Dr McTaggart likened the global magic mushroom industry to the medicinal cannabis industry 15 years ago: “Similar to the cannabis industry, mushrooms will need selection of genetic traits to upscale production or tailor different strains for different experiences.”
Currently, the cultivation, manufacturing, possession, use and supply of psilocybin mushrooms is illegal throughout Australia.
Dr McTaggart said, “Consuming magic mushrooms can be dangerous – they can be mistaken for toxic mushrooms.”
This species of mushroom has also been the foundation of mental health research in Europe and the United States.

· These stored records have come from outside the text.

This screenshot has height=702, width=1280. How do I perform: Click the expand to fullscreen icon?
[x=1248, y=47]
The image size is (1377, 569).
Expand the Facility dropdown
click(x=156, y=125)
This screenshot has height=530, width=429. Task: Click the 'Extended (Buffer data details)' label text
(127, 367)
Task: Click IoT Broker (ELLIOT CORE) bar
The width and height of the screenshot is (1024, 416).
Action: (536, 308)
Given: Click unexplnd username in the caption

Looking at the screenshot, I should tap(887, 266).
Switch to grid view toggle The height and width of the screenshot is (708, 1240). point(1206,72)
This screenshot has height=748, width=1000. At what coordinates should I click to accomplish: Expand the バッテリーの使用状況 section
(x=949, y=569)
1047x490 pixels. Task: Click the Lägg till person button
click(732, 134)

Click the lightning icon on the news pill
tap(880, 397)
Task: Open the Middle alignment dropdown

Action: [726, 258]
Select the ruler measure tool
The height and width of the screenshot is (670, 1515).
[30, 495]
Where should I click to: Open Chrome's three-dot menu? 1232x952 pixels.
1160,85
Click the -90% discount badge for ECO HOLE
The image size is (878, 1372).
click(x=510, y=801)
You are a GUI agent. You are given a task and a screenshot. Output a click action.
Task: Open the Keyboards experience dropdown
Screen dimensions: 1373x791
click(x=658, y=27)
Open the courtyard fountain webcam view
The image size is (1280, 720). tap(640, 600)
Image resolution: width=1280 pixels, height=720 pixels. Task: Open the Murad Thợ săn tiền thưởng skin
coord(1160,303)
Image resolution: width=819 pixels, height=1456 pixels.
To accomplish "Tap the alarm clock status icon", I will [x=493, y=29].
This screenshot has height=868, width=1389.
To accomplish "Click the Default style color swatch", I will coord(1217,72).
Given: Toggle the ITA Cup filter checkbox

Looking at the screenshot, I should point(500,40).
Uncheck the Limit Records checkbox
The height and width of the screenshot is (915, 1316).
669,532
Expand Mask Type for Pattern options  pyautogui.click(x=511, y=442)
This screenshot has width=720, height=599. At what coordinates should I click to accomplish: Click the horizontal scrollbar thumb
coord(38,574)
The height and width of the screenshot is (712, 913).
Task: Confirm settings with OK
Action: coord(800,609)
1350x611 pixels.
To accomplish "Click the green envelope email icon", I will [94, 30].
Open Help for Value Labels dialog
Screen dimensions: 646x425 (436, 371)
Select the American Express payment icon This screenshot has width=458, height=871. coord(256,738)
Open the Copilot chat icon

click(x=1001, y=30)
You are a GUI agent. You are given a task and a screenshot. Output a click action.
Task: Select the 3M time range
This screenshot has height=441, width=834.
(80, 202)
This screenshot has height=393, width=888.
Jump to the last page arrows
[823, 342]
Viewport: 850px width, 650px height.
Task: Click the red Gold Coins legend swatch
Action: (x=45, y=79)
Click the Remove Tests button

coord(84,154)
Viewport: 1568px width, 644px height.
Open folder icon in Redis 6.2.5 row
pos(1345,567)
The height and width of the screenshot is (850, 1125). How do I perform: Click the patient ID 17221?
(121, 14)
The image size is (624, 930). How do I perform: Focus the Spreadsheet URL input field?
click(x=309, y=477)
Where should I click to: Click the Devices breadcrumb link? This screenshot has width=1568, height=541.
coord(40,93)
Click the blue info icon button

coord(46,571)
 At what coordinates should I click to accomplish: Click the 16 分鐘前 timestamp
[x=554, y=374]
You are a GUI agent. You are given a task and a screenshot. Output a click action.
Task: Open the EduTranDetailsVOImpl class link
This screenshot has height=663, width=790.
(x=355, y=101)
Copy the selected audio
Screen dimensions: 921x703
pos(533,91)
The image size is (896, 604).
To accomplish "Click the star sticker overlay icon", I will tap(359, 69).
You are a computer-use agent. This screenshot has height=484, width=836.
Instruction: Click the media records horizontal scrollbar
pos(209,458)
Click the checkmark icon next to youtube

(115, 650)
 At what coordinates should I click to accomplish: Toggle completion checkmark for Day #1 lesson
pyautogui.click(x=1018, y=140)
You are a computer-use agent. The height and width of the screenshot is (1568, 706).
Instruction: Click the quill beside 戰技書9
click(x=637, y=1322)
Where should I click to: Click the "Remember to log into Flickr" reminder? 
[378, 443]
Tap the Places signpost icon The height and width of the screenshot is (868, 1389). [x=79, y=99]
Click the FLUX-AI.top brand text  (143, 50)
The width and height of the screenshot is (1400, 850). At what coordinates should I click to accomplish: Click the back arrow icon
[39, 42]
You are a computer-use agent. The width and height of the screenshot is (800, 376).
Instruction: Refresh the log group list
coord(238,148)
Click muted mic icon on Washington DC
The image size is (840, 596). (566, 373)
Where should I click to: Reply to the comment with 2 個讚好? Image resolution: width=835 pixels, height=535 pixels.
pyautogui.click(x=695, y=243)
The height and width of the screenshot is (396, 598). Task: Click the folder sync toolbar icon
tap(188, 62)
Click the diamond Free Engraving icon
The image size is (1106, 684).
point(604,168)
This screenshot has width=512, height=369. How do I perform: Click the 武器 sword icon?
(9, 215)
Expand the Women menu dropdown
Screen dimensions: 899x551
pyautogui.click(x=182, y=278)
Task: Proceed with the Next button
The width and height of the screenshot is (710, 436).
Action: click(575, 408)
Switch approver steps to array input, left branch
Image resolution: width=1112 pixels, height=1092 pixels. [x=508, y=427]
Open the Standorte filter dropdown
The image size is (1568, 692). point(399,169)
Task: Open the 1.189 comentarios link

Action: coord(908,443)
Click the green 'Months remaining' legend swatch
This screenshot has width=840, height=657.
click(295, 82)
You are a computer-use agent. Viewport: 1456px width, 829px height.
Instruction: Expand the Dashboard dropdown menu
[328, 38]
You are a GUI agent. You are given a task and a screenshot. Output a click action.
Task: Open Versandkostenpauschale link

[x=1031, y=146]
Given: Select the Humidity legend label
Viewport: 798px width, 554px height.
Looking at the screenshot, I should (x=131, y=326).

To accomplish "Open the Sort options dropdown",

Grateful for beautiful magic mushrooms. (micro dosed) Thank you for healing. Thank you for showing me to slow down and appreciate my growth and who i am today 🤍 pic.twitter.com/6SOLBomkxc
— A🌿 (@a_adonutdisturb) August 27, 202
Another project in development will see Dr McTaggart use genomic sequencing to determine which species of native mushrooms in Australia are edible, poisonous or adaptable for medicinal use.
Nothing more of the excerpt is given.